» Directive:
List each line of the items below that contains the string "what". Case counts.

» Task data:
-- Start --

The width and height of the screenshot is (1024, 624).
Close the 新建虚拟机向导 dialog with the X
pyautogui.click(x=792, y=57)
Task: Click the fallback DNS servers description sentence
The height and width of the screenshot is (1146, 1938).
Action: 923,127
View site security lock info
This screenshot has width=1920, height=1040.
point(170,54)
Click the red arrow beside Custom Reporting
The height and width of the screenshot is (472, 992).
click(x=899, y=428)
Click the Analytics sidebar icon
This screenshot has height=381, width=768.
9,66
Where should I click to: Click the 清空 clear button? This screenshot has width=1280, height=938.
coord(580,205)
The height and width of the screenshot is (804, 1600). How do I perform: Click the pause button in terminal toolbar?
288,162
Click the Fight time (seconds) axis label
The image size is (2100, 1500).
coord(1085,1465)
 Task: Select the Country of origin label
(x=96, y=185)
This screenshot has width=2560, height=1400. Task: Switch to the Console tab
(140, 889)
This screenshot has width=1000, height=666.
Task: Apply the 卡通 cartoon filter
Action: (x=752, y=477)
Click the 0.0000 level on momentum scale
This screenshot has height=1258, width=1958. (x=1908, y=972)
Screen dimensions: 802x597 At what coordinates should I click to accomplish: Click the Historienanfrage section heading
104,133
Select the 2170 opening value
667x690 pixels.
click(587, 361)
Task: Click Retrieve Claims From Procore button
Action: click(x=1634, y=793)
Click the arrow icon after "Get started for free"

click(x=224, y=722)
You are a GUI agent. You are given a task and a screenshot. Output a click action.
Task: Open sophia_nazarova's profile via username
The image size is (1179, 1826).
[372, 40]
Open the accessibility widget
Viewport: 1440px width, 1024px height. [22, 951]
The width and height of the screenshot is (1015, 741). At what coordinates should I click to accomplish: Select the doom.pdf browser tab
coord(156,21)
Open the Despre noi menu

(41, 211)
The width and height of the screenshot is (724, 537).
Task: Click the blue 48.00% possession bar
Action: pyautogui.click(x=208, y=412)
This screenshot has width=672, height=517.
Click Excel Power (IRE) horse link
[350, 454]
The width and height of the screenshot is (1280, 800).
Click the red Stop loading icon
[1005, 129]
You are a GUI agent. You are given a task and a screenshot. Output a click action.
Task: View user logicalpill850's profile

-- End --

» Response:
Screen dimensions: 802x597 At what coordinates should I click to accomplish: Click the Historienanfrage section heading
The width and height of the screenshot is (1015, 741). At what coordinates should I click to accomplish: Select the doom.pdf browser tab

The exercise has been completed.